Today Fort Lauderdale is the Venice of America — a city of canals and yachts, a great beach and a busy river, with a frontier fort and a trading post somewhere underneath it all. Its story runs from a Tequesta river and an 1838 Seminole-War fort, through Frank Stranahan's 1893 trading post and the 1920s canal boom, to the yachting and cruise capital it is now. Our Fort Lauderdale designs gather that identity into wearable form — the alligator emblem, the New River, and the canals. Fort Lauderdale, Florida: the Venice of America, on the New River where the city began.
Long before the forts, the New River belonged to the Tequesta, who lived along its banks for more than a thousand years before European contact; by 1763, after generations of disease introduced by the Spanish, only a few remained. In the early nineteenth century the Seminole lived and farmed in the region, and it was to seize that ground, during a war of removal, that the army built the New River forts in 1838. The conflict and the forts passed, but the river stayed — a dark, winding tidal channel running out of the Everglades to the sea, the feature around which everything here would eventually be built.

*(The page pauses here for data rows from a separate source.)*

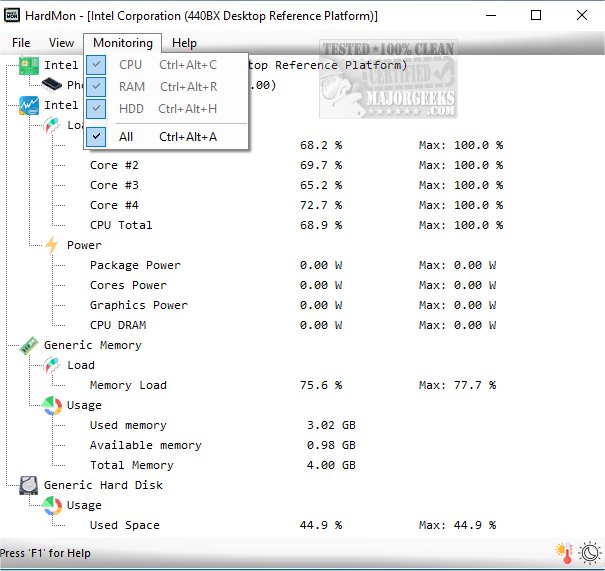Select the Intel CPU graph icon
The image size is (605, 571).
[x=29, y=105]
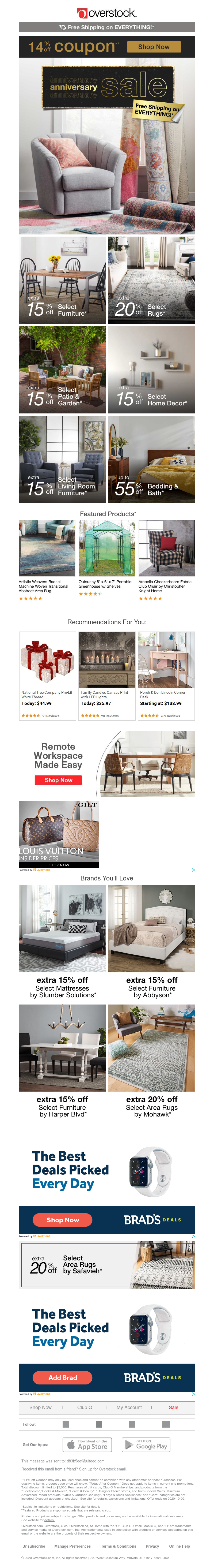Open the My Account footer tab

point(129,1407)
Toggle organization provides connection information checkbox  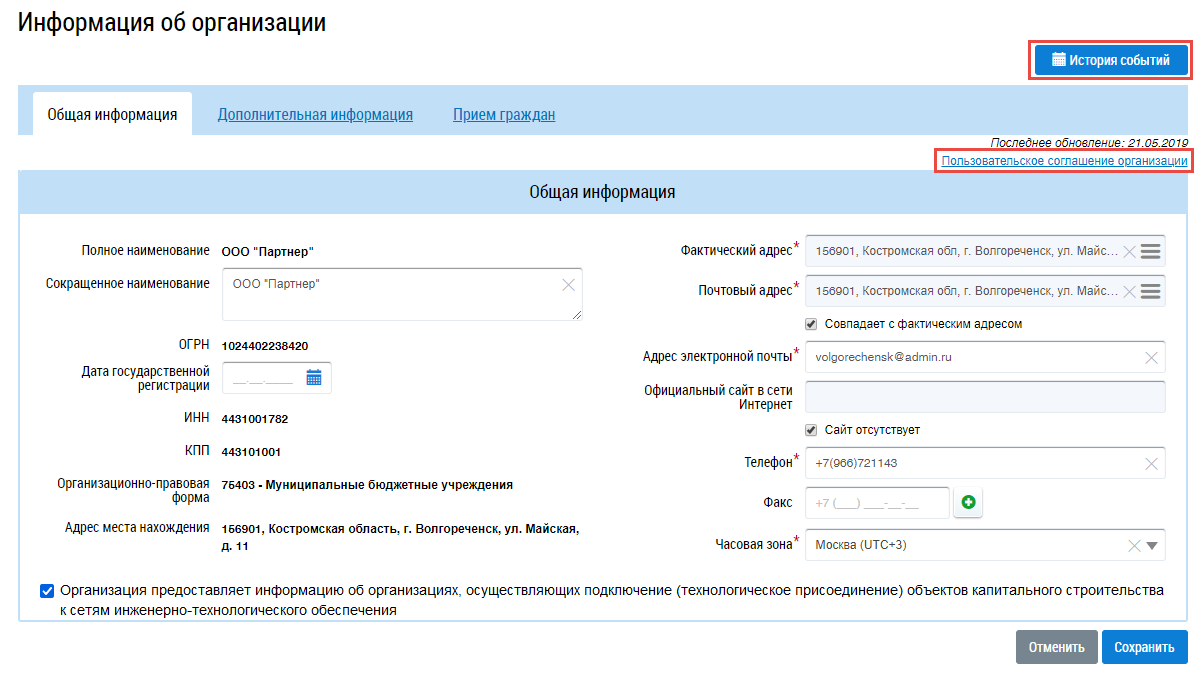[x=47, y=591]
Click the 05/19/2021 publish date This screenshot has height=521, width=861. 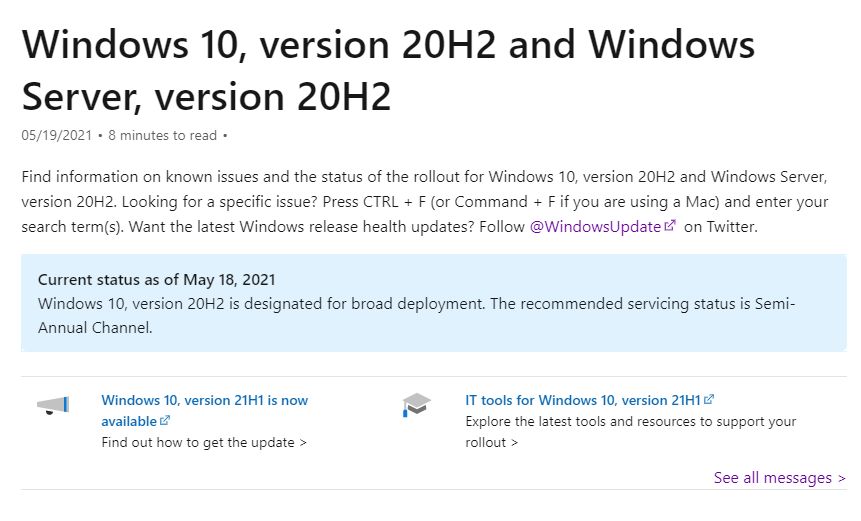(57, 136)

Why People Visit Fort Lauderdale
Fort Lauderdale offers South Florida at its most nautical — a real beach city laced with canals, with a historic river downtown, a great cruise port, and the yachting world's calendar built around it. Visitors come for the water, the beaches, and the Venice-of-America canals, and stay for Las Olas, the Riverwalk, and the easy coastal pace. From the New River to the sand, it rewards a day or a week. It is bright, nautical, and genuinely South Florida.